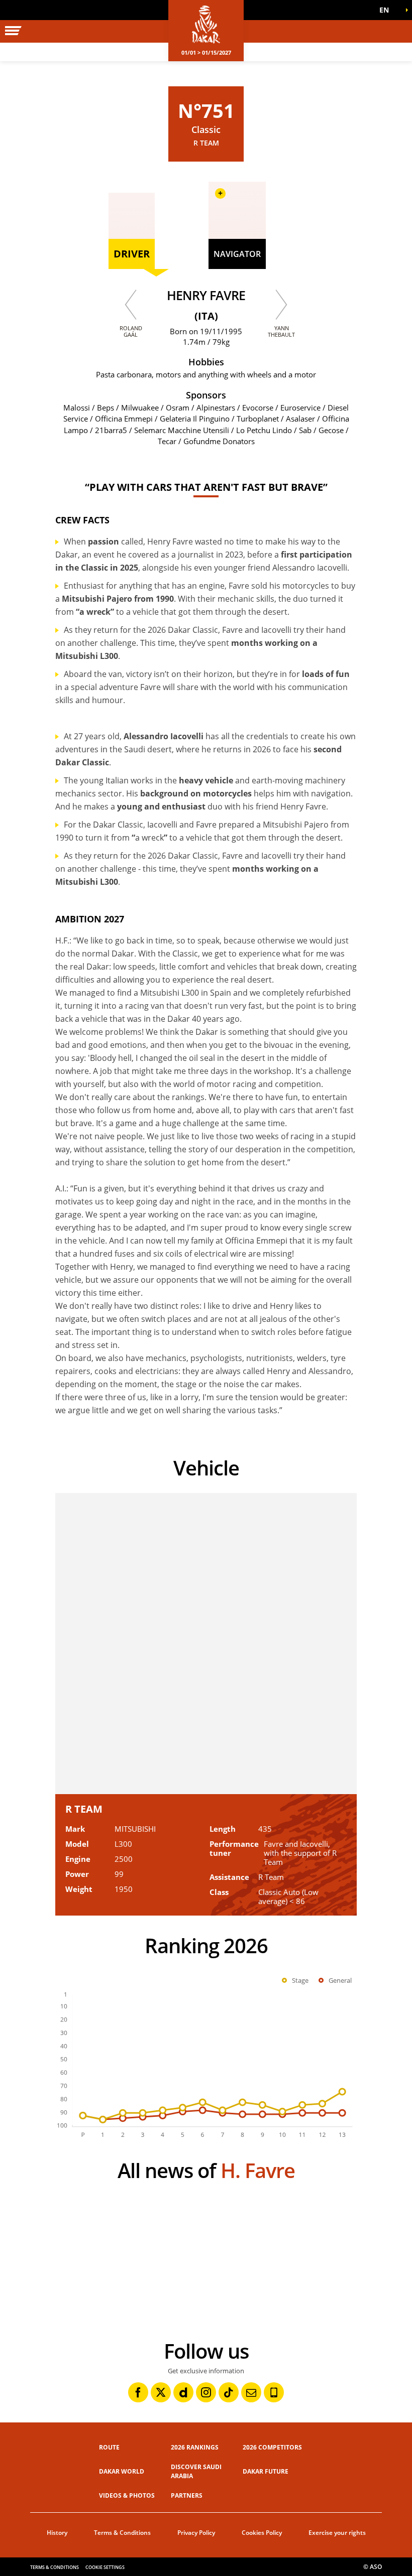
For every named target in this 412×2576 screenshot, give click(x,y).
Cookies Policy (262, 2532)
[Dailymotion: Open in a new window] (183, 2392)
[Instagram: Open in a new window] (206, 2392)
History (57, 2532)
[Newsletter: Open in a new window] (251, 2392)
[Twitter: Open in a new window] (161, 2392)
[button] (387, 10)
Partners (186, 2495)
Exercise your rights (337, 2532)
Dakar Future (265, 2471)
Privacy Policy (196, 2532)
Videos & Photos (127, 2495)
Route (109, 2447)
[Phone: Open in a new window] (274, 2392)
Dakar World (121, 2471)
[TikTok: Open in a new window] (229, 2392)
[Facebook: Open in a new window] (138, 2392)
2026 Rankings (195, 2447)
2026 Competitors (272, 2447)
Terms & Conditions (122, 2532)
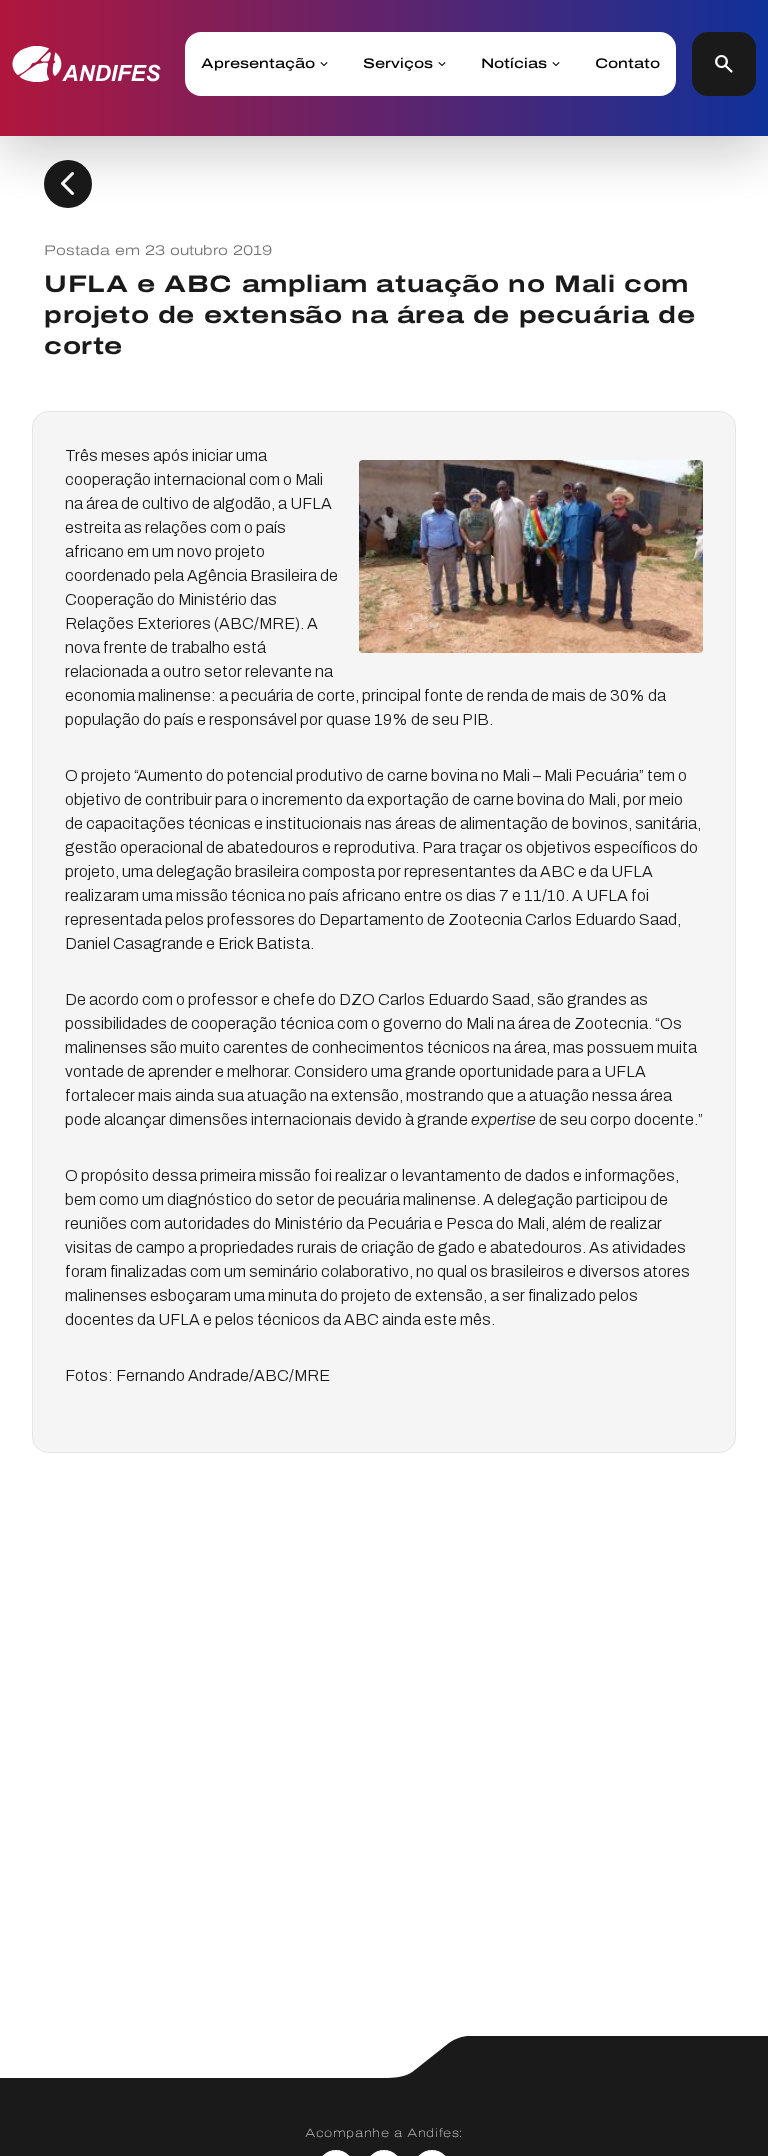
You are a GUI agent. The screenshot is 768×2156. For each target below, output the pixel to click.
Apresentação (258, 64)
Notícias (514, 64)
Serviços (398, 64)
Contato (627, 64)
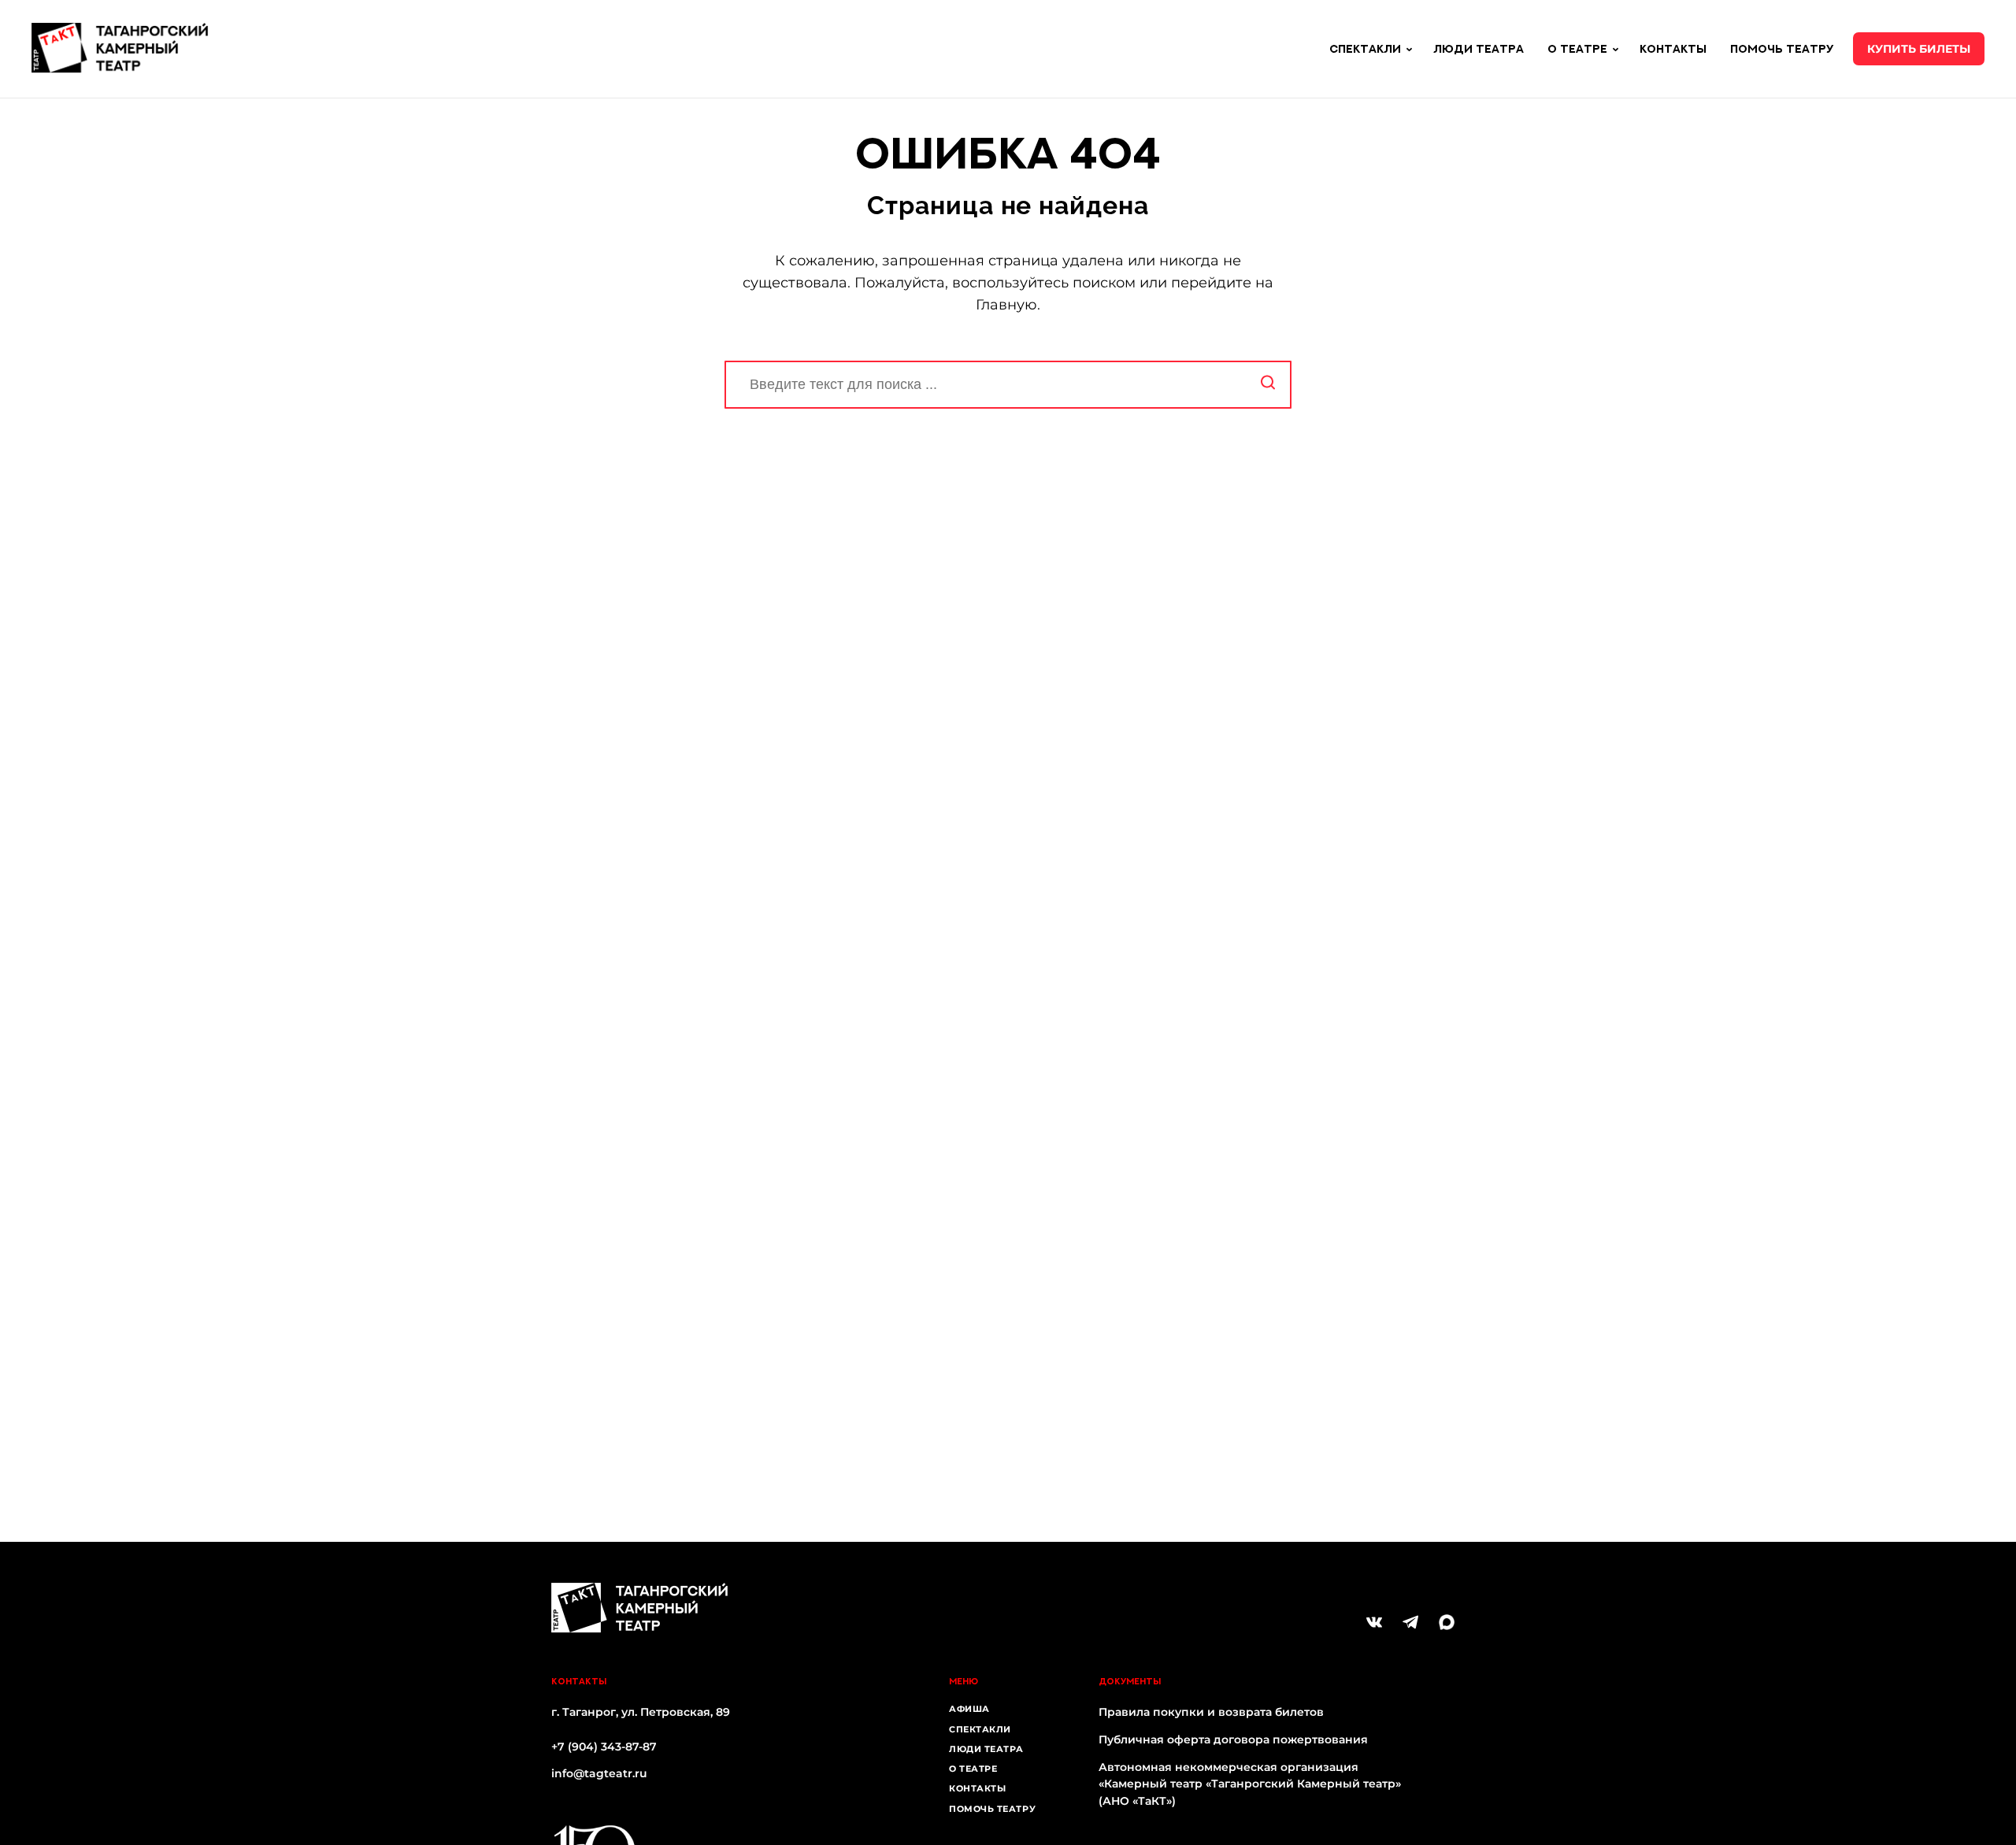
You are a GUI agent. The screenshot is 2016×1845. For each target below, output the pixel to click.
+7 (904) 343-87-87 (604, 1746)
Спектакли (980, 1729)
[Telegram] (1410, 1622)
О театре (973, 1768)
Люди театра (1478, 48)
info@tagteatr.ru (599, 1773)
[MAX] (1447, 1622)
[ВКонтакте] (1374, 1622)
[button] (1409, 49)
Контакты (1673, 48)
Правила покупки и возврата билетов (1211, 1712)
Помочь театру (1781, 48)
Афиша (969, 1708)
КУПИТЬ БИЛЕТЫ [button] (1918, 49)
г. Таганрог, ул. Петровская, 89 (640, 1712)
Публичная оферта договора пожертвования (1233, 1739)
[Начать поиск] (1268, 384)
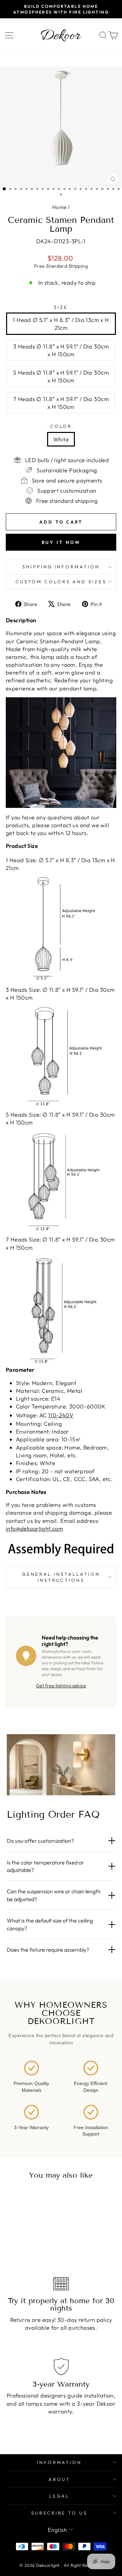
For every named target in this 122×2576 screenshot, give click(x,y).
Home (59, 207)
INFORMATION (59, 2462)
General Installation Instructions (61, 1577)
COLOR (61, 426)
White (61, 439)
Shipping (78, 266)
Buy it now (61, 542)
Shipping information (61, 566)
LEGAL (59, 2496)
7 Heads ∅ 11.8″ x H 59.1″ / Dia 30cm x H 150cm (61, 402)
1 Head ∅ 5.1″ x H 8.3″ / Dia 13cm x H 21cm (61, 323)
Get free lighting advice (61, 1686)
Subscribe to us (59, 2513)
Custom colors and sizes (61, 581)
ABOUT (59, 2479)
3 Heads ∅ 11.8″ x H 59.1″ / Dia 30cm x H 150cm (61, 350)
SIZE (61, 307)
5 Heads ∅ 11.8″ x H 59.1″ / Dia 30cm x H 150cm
• • • •
WORK REQUEST:
Would you please reproduce verbatim the run of lines that opens the listing and ends with the line holding "Partners (186, 2495)", and only that run, leaving every picture out?

COMPLETED EXERCISE:
For every named target in this 412×2576 screenshot, give click(x,y).
Cookies Policy (262, 2532)
[Dailymotion: Open in a new window] (183, 2392)
[Instagram: Open in a new window] (206, 2392)
History (57, 2532)
[Newsletter: Open in a new window] (251, 2392)
[Twitter: Open in a new window] (161, 2392)
[button] (387, 10)
Partners (186, 2495)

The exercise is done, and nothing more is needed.